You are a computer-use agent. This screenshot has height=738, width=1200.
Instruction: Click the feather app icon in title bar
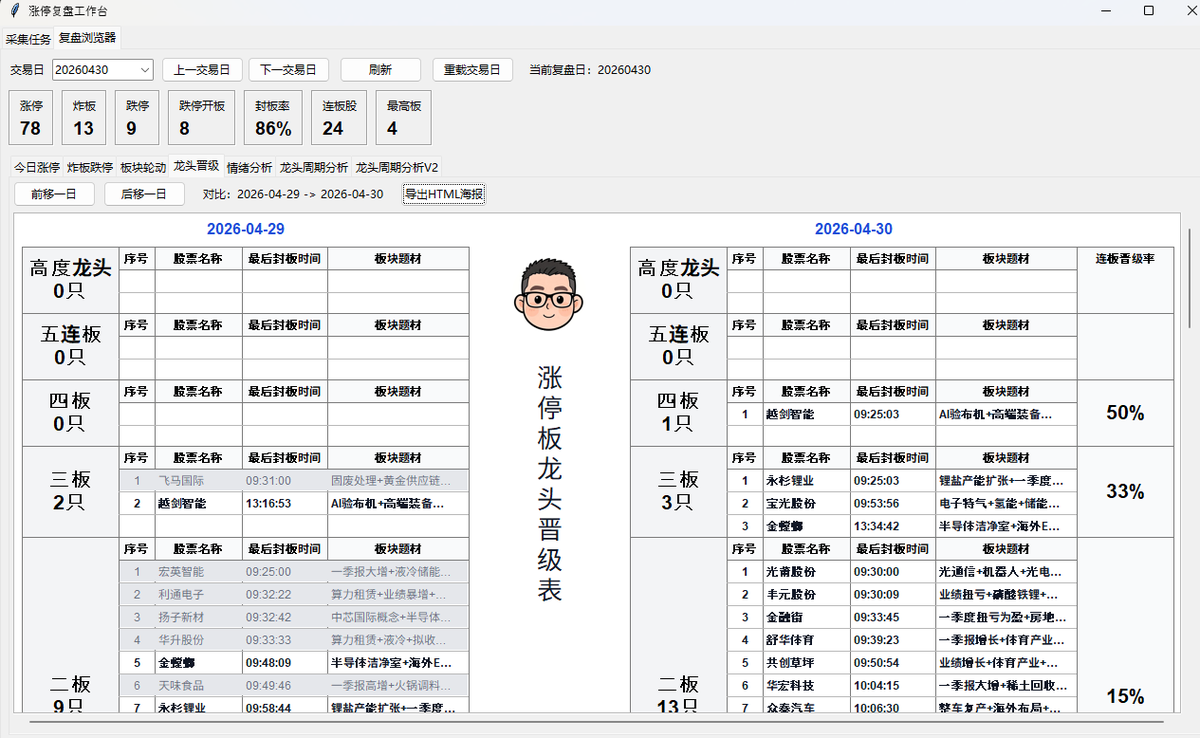[x=14, y=10]
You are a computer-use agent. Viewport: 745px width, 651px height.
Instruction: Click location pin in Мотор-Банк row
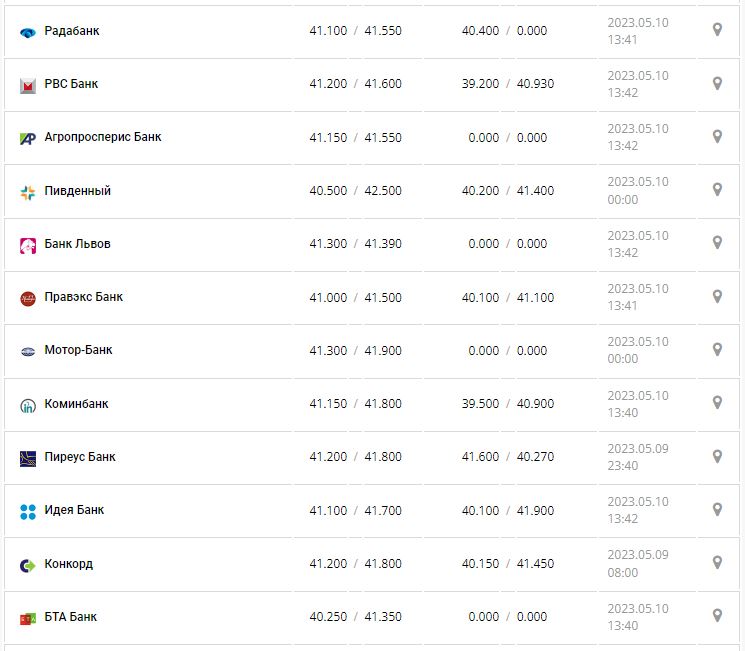[x=717, y=350]
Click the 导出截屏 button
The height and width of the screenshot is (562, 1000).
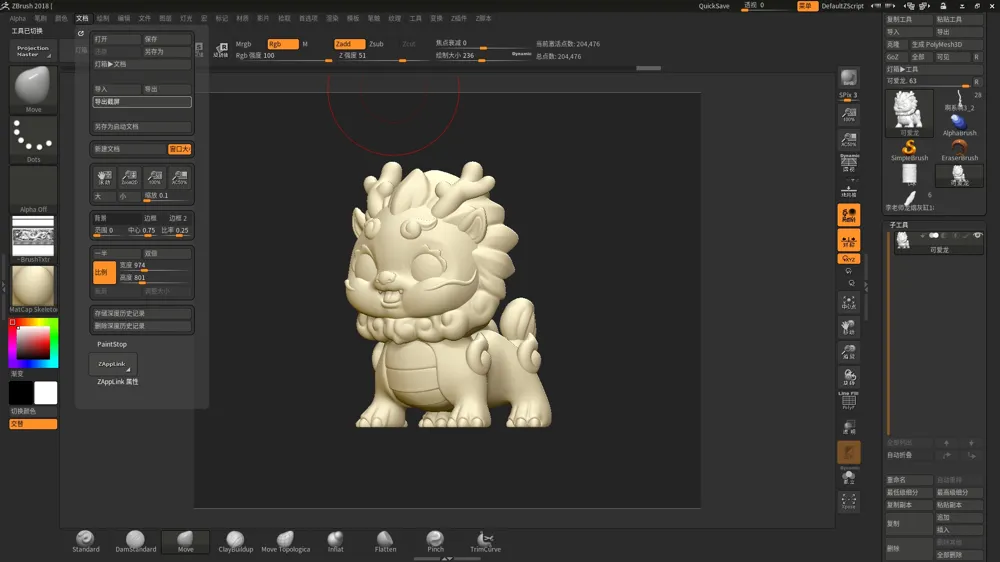pos(142,101)
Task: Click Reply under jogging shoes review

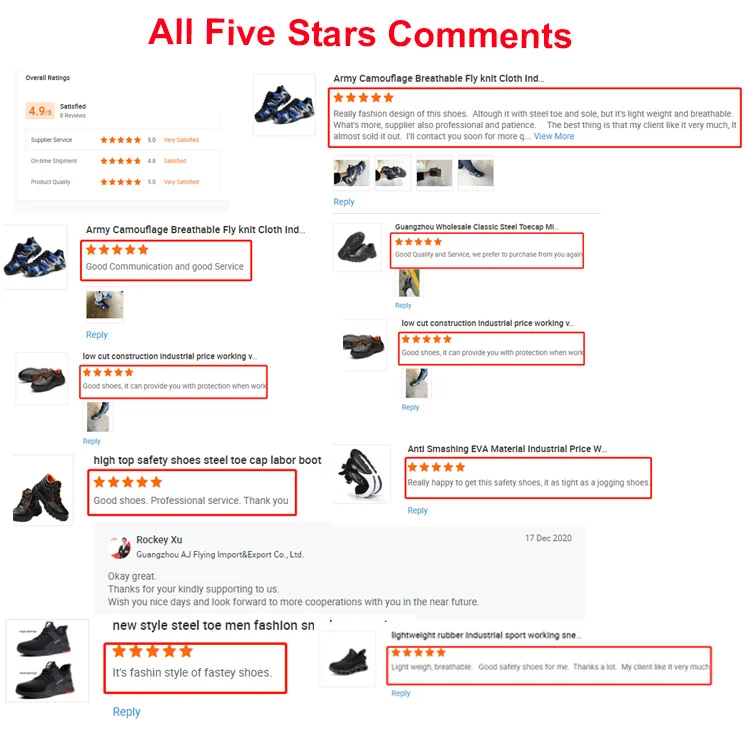Action: [417, 510]
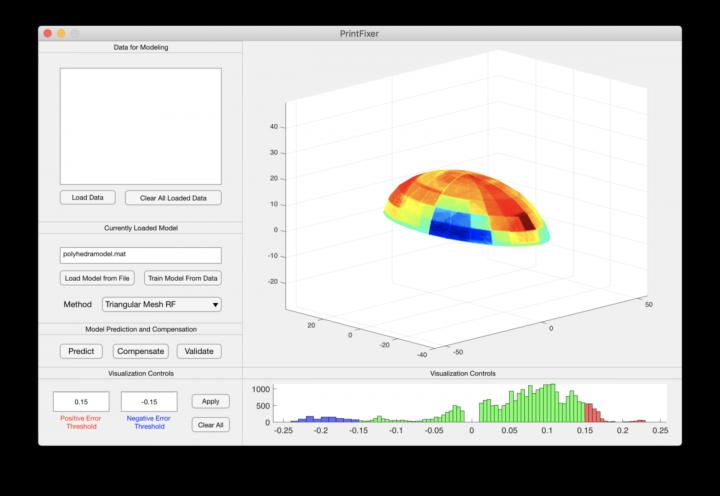Select the Negative Error Threshold input box
This screenshot has width=720, height=496.
(x=149, y=401)

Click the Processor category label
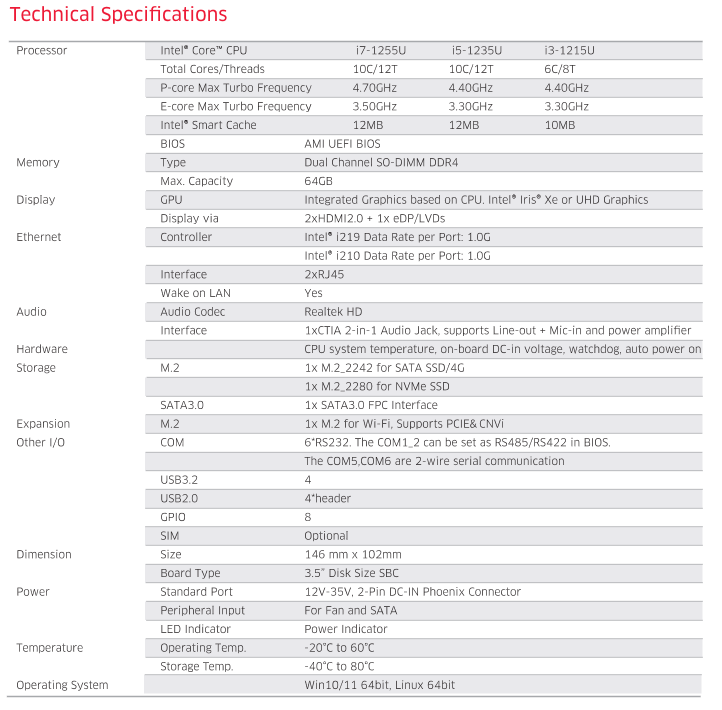pos(42,50)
*****
■ **Activity**
Print every record above exactly, with no pictures.

■ **Response area**
You are a computer-use agent. This screenshot has height=738, width=1200.
Instruction: Click the feather app icon in title bar
[x=14, y=10]
You are a computer-use agent. Viewport: 745px width, 651px height.
Instruction: Click location pin in Мотор-Банк row
[x=717, y=350]
Click the 导出截屏 button
The height and width of the screenshot is (562, 1000).
pos(142,101)
Task: Click Reply under jogging shoes review

Action: [417, 510]
Select the Negative Error Threshold input box
This screenshot has width=720, height=496.
(x=149, y=401)

Click the Processor category label
pos(42,50)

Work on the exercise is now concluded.